Early screening risks
Research shows that the vast majority of women under age 25 who have been exposed to HPV (including the type that causes precancerous cells to form) do not go on to develop cervical cancer. In young women, the precancerous cells usually go away on their own and do not require treatment.
Treatment for pre-cancer of the cervix can be invasive and may have long-term consequences on a woman’s fertility and her ability to carry a baby to term. That’s why Pap tests and cervical cancer treatment for women under the age of 25 is not recommended. The bottom line is that at that age, the treatment may do more harm than good.
HPV vaccine offers protection
The HPV vaccine protects against HPV-related cancers.
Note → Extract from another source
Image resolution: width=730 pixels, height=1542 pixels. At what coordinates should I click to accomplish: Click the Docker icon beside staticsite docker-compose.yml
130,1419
It’s most effective when given before a person becomes sexually active. In Nova Scotia, all Grade 7 children receive the vaccine as part of their school vaccinations.
The vaccine is less effective for sexually active people who have already been exposed to the virus, making regular Pap tests a vital tool in preventing cervical cancer for most Nova Scotians.
Regular screening essential
Don’t let screening fall off your radar, regardless of your circumstances. All sexually active people over the age of 25 with a cervix should have Pap tests every three years.
Even if you’re no longer sexually active or you’ve finished menopause, you still need a Pap test every three years until you reach age 70. If your Pap tests have been clear for 10 years, you may be able to stop getting the test at age 70. If you have had a total hysterectomy, you probably don’t need a Pap test – but check with your doctor to be sure.
You may need a Pap test every year if you’ve been treated for abnormal cells (cervical dysplasia) or cervical cancer. The same goes if you have risk factors like a family history of cervical cancer or a weakened immune system (are HIV positive or going through chemotherapy, for example). Always chat with your doctor about the best screening strategy for you.
No family doctor?
If you don’t have a family doctor or access to primary care, you can still get a Pap test. The Cervical Cancer Prevention Program lists Well Woman Clinics that provide Pap tests in communities across Nova Scotia. You can book an appointment with a female doctor or nurse to get your Pap test done.